• [Challenge 1]: In two sentences, summarize the excerpt about the cow album cover.
• [Challenge 2]: Turn the paragraph of the excerpt about the cow album cover that begins "It's the same sort of thing as the Dada-ist idea" into a short bulleted list that keeps its main facts.
• [Challenge 3]:
Answer these questions using the excerpt about the cow album cover:
(a) What was the name of the photographed cow?
(b) Which newspaper ran the article that gave Roger the title?
(c) What does the back cover show?

• [Extract]:
⁂

I should say that again that the influence of people like Renee Magritte and Salvador Dali (was responsible for) a lot of skies in there. We loved blue skies, and I always felt that it gave an otherworldliness to our pictures. And things like this cow came from a conversation with a friend, John Blake, who is a minimalist sculptor. We were talking about what we were going to do for this cover. And he said, “Well, why don’t you shoot an everyday object?” A teacup, you know, that sort of thing that Man Ray would do. And suddenly we thought, well, what about an animal? What about a cow? We literally jumped in the car, drove out of London, went to the nearest field where there were a bunch of freezing cows and took a photograph of this cow. And this cow’s name was Lulubelle III. Can you believe it? I took a photograph of the cow, and it’s such a perfect picture of the cow looking at you, like, “What the fuck do you want?” And I remember we took it up to Abbey Road, showed it to the guys, and they all went, “That’s it. That’s it.” And Storm said, “One condition: no name on the cover and no title.” They went, “Absolutely.” It was kind of lateral thinking in those days not to put a picture of the band or the title. It was anathema to the record companies. It was like, “What the fuck? You’re trying to destroy yourself commercially.” But actually we got and Pink Floyd got more publicity by just having that simple shot than any other cover we did, apart from “Dark Side.” Because basically, it was all about nothing.
It’s the same sort of thing as the Dada-ist idea that there was humor in everyday, normal objects or subjects I think it is a sort of an homage to the Dadaist movement, because it’s quite humorous, and it’s all about nothing. It’s whatever you want to think it is. And funnily enough, when Roger found the title “Atom Heart Mother,” which he got from this article in the Evening Standard, which was about this woman who had the first heart pacemaker transplant, somehow the two things went together. He just took that out of the newspaper and we just took this picture out there and put them together and it was synergy. And that’s how we worked with Pink Floyd.
The back cover was great, too, because you have the three cows lined up like they’re in formation, like they’re forming a chorus line or something. Nowadays you’d think, well, that has to be at least partly digitally superimposed.

⁂

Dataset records
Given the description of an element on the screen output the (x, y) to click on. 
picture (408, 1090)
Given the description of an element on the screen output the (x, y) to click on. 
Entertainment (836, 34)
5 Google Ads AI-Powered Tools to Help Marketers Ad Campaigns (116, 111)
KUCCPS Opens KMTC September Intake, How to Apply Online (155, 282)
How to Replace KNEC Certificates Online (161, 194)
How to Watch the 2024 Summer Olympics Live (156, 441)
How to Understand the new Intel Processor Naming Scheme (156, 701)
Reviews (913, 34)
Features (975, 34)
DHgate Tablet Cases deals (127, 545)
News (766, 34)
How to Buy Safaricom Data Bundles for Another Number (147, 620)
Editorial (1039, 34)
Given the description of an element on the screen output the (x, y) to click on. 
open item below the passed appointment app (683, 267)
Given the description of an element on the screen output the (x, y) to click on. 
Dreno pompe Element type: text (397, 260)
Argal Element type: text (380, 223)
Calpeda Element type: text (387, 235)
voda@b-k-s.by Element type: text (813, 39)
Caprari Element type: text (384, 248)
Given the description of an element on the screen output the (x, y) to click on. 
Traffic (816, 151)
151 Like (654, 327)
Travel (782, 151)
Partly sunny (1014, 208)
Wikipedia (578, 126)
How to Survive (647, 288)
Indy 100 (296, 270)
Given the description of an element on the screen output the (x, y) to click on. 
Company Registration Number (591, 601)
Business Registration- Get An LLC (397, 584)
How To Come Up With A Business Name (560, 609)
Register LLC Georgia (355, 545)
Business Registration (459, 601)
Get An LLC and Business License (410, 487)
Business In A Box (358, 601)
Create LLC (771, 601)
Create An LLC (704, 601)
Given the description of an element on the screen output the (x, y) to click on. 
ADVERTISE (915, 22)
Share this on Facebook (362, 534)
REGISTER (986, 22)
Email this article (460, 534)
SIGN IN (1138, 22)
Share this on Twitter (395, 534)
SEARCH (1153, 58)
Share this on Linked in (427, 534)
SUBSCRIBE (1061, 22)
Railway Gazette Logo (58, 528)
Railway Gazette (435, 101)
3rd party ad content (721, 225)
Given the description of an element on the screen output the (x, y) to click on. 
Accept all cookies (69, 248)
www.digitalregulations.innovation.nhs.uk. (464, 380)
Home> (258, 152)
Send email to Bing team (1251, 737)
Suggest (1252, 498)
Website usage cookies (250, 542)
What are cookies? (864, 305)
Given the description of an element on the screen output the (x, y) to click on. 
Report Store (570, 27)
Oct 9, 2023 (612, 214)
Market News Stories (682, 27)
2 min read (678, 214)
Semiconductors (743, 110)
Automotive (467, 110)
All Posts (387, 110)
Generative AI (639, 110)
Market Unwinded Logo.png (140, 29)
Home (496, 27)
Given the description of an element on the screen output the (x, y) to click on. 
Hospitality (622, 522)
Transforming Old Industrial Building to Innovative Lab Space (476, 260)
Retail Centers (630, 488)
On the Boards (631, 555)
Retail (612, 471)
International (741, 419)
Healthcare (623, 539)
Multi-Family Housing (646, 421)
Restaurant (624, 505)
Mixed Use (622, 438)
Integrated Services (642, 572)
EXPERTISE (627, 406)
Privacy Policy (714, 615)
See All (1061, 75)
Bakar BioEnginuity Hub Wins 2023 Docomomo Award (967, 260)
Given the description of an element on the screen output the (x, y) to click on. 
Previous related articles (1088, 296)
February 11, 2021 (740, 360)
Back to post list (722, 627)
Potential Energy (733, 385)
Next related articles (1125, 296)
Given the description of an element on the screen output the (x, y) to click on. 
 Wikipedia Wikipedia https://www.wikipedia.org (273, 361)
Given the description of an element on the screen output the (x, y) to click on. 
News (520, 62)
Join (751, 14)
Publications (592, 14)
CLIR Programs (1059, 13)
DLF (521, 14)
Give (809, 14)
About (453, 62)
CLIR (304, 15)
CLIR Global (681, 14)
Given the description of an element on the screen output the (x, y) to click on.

⁂

• [Exercise response 1]: A conversation with minimalist sculptor John Blake about shooting an everyday object led to a photograph of a cow named Lulubelle III in a field outside London for a Pink Floyd cover, which the band accepted along with Storm's condition of no name and no title. Record companies opposed such covers, but this simple shot brought more publicity than any of their other covers apart from "Dark Side," and it fit with Roger's title "Atom Heart Mother," taken from a newspaper article, in what the speaker calls synergy.

• [Exercise response 2]:
- The cover follows the Dadaist idea that there is humor in everyday, normal objects or subjects, and the speaker sees it as an homage to the Dadaist movement.
- It is humorous, it is all about nothing, and it is whatever the viewer wants to think it is.
- Roger took the title "Atom Heart Mother" from an Evening Standard article about a woman who had the first heart pacemaker transplant.
- Putting the title together with the picture created synergy, and that is how they worked with Pink Floyd.

• [Exercise response 3]:
(a) Lulubelle III.
(b) The Evening Standard.
(c) Three cows lined up as if in formation, like a chorus line.